= Siobhán O'Brien =

Irish singer-songwriter (born 1969)

Siobhán O'Brien (born 24 August 1969 in Limerick, Ireland) is a singer-songwriter who performs with acoustic guitar and harmonica. O'Brien has performed with Bob Dylan, The San Diego Symphony, The Chieftains and supported such acts as Christy Moore, Donovan, Damien Dempsey, Pete Cummings, Sharon Shannon, Henry McCullough, Maria McKee, Mick Flannery, Paul Brady and the Cranberries.

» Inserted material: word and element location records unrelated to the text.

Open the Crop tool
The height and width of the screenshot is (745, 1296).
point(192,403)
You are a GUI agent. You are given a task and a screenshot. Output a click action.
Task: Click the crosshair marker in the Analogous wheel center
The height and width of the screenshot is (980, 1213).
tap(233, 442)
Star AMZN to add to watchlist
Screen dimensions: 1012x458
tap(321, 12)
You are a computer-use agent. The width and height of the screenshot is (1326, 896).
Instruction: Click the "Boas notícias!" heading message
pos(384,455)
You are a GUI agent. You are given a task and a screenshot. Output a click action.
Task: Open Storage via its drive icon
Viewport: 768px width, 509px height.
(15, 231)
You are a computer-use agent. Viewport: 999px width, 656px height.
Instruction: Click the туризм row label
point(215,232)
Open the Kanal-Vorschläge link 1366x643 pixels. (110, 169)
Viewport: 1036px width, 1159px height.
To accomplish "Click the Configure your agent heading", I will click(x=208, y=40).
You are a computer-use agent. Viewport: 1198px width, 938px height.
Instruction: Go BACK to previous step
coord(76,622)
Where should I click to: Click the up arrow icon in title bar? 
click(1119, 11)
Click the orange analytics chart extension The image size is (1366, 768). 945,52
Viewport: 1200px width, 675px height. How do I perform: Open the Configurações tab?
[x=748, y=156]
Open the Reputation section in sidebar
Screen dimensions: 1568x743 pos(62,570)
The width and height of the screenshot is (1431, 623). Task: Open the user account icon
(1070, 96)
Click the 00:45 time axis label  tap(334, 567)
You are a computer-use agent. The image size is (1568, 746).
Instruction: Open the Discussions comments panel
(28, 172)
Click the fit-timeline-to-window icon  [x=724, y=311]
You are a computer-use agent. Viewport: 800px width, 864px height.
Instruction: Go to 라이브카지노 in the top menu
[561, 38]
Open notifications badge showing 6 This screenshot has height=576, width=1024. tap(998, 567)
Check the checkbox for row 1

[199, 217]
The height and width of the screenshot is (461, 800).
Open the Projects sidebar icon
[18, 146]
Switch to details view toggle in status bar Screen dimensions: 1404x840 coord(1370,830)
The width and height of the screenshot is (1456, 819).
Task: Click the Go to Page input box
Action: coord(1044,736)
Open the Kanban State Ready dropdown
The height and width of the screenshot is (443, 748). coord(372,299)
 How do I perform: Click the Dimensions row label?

Her solo work incorporates traditions of American song, including folk, blues, country, rock and English, Scottish and Irish traditional music.

==Biography==
O'Brien is the niece of Brendan Bowyer of The Royal Showband and the great-great-granddaughter of Albert Bowyer of the Bowyer/Westwood Opera Company of Blackpool, England. She made her first musical recording of a sea shanty at the age of six. In 2008, she toured the United States with performances in New York City, Boston, Nashville and California. On this tour, she performed in concert as a guest vocalist on "Lakes of Ponchartrain" with The Chieftains at Boston Symphony Hall, Massachusetts. In 2008, she released her third album Songs I Grew Up To which features Paddy Moloney (The Chieftains) on "Long Black Veil" and "Lakes of Ponchartrain:. In 2010, she performed in concert as a guest vocalist performing with The San Diego Symphony in California.